__WHAT YOU ARE ASKED TO DO__.
The full set of records is to be reproduced verbatim.
───── RECORDS SUPPLIED
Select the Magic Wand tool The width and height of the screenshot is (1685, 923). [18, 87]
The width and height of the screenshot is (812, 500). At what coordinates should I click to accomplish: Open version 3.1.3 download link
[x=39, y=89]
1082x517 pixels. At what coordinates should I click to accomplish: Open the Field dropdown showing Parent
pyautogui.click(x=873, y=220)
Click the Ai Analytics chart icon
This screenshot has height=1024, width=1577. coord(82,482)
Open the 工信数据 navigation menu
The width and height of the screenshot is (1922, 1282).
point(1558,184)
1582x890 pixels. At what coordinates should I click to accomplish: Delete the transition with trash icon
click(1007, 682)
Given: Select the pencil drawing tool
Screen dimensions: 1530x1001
──────────
__TASK RESPONSE__.
Select the Magic Wand tool The width and height of the screenshot is (1685, 923). [18, 87]
The width and height of the screenshot is (812, 500). At what coordinates should I click to accomplish: Open version 3.1.3 download link
[x=39, y=89]
1082x517 pixels. At what coordinates should I click to accomplish: Open the Field dropdown showing Parent
pyautogui.click(x=873, y=220)
Click the Ai Analytics chart icon
This screenshot has height=1024, width=1577. coord(82,482)
Open the 工信数据 navigation menu
The width and height of the screenshot is (1922, 1282).
point(1558,184)
1582x890 pixels. At what coordinates should I click to accomplish: Delete the transition with trash icon
click(1007, 682)
Given: Select the pencil drawing tool
Screen dimensions: 1530x1001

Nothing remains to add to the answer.